How much does it really cost to hire in Serbia in 2026?
Employer social contributions in Serbia are capped. Once gross monthly salary passes RSD 732,820/month, the contribution base stops growing. That ceiling makes Serbia one of the few markets where a senior hire does not cost proportionally more in contributions than a mid-level one.
· Serbia guide
Illustration · Belgrade, Serbia
A Serbia hire has one main cost line on top of gross salary. Employer social contributions sit at 15.15% of gross. They cover pension and health insurance. There is no unemployment charge on the employer side.
The contribution base is capped at RSD 732,820/month. No contribution is charged on earnings above that ceiling. For high-salary hires this cap is a genuine saving.
Every employee gets 20 days of paid annual leave plus 12 public holidays. Sick pay is your cost at 65% of salary for the first 30 days. The result for most hires is a total employer cost of around 115 to 116 percent of gross salary.
The headline: what a Serbia hire actually costs
Start with the gross monthly salary. Add 15.15% social contributions on top. The contribution base is capped at RSD 732,820/month, so the absolute cost stops growing once you hit that salary level.
The table below shows illustrative totals at a monthly gross of RSD 120,000. These are computed from verified rates and labelled illustrative. They are not statutory figures.

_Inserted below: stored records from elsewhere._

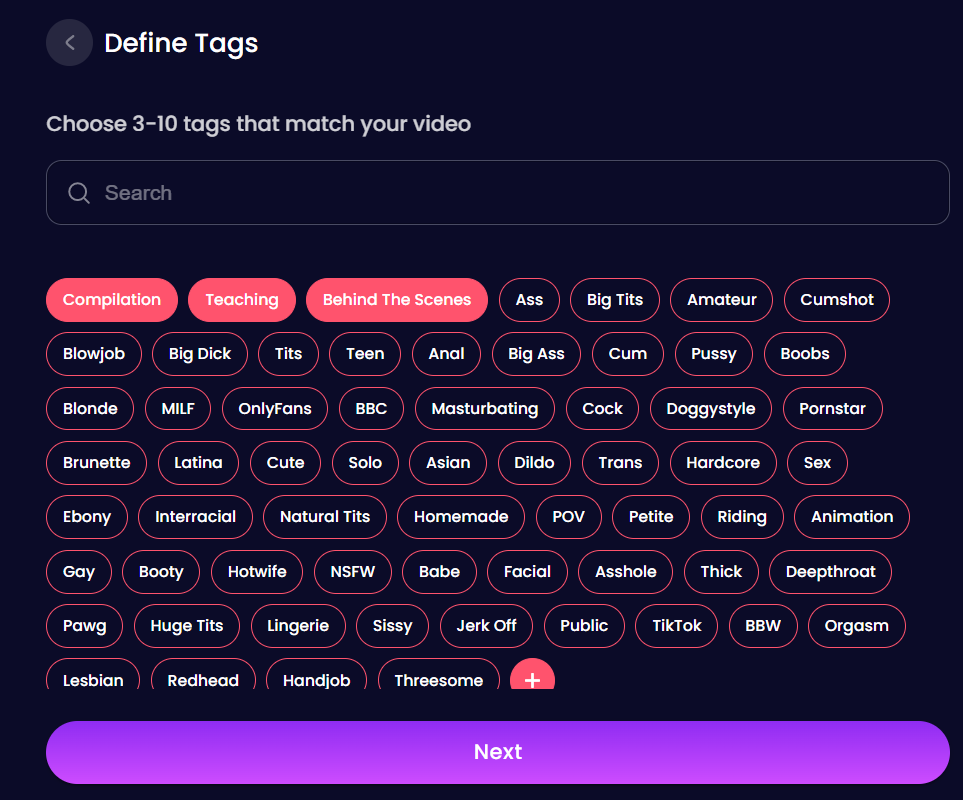Image resolution: width=963 pixels, height=800 pixels.
Task: Click the magnifier icon in search bar
Action: point(79,193)
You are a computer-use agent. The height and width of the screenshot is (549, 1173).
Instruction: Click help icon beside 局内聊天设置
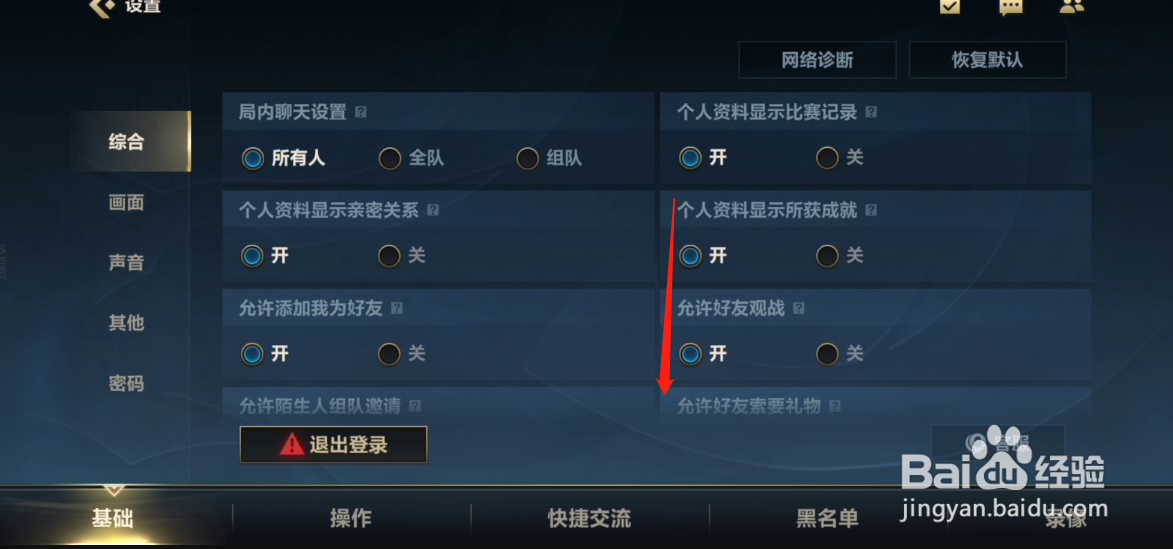[361, 112]
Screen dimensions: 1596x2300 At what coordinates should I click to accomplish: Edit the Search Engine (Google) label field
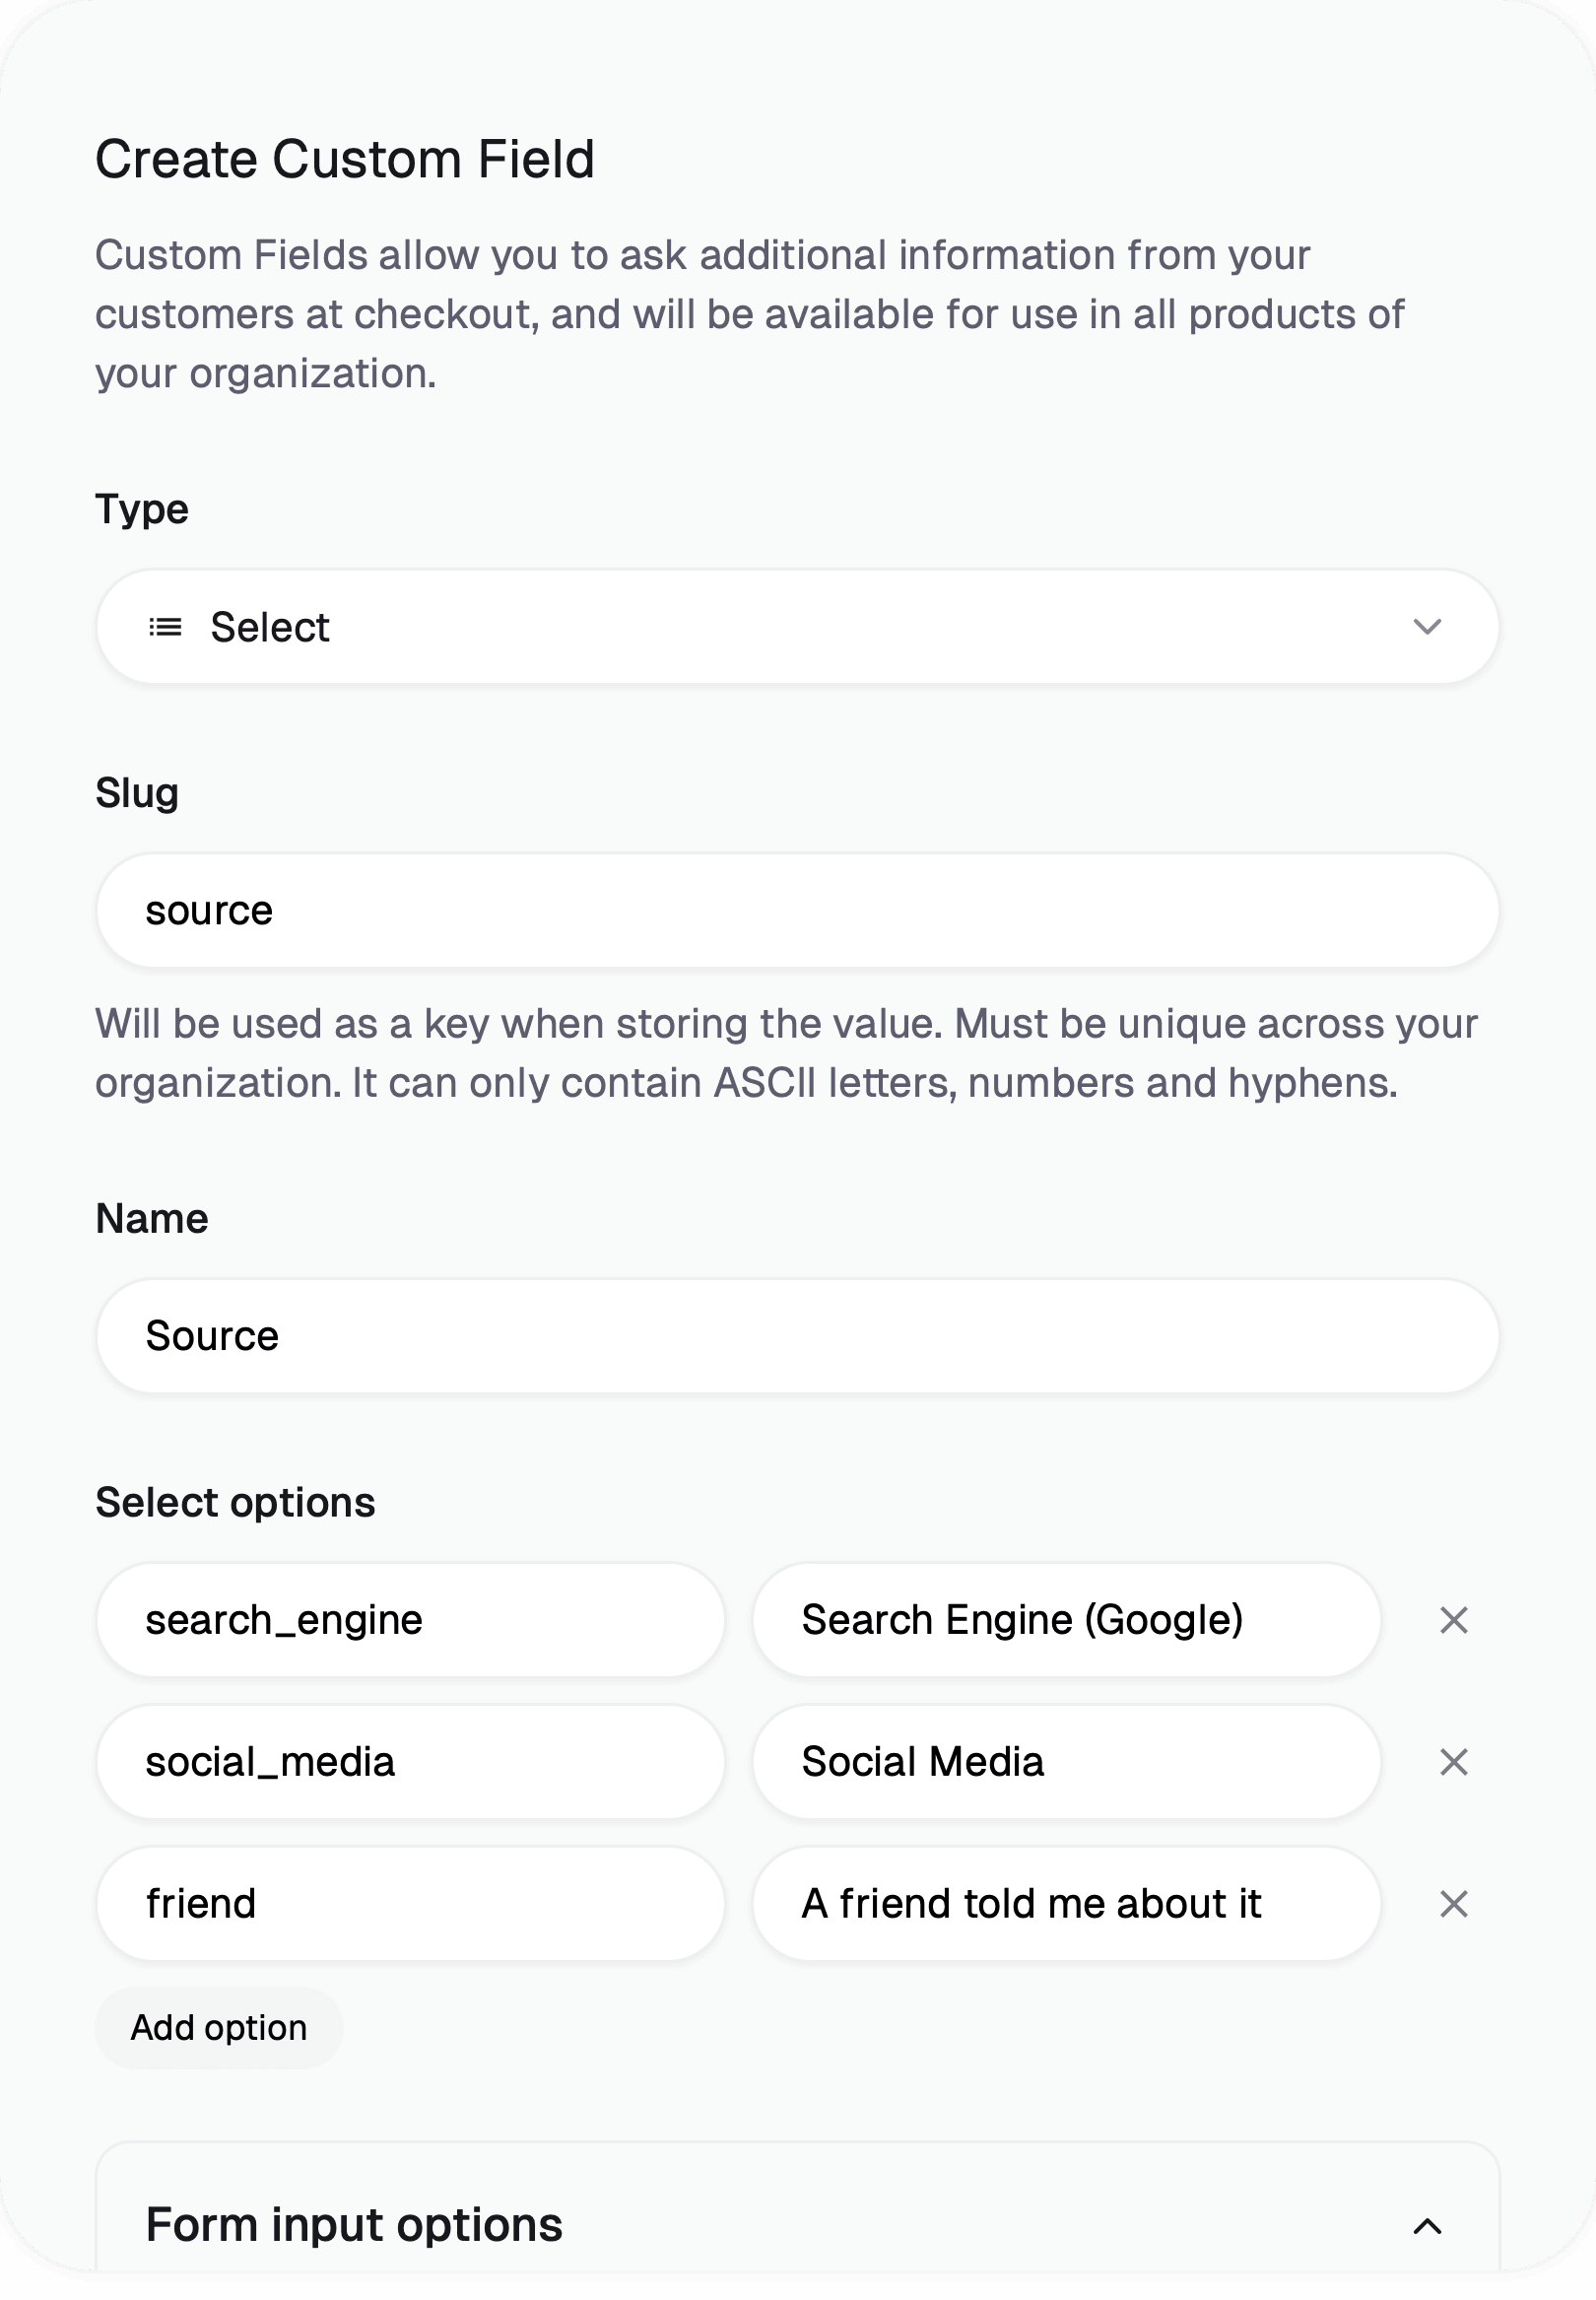(1066, 1620)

Serbia's employer cost structure is simple by regional standards. One contribution rate, one ceiling, one flat income tax rate for the employee. The illustrative example below uses a gross monthly salary of RSD 120,000, a common reference point for professional roles in Belgrade.
| Line | Illustrative cost on RSD 120,000 monthly salary | Source |
|---|---|---|
| Gross salary | RSD 120,000 | Contract |
| Employer social contributions at 15.15% (pension 10% + health 5.15%) | RSD 18,180 (illustrative) | PwC Worldwide Tax Summaries, Serbia 2026 |
| Annual leave: 20 days included in gross salary cost | Included in salary | Labour Law (Zakon o radu), Article 69 |
| Sick pay reserve: 30 days at 65% of daily salary (low average annual cost) | Variable; typically modest | Labour Law, Article 115 |
| Total illustrative employer cost | RSD 138,180 (illustrative) | ~115% of gross (illustrative) |
These figures are illustrative. They are computed from the 15.15% statutory rate confirmed for 2026. They are not statutory figures and will vary with actual salary, chosen benefits, and the contribution ceiling. Salary above RSD 732,820/month carries no additional contribution charge. Use the Employer Cost Calculator to run your own salary figures.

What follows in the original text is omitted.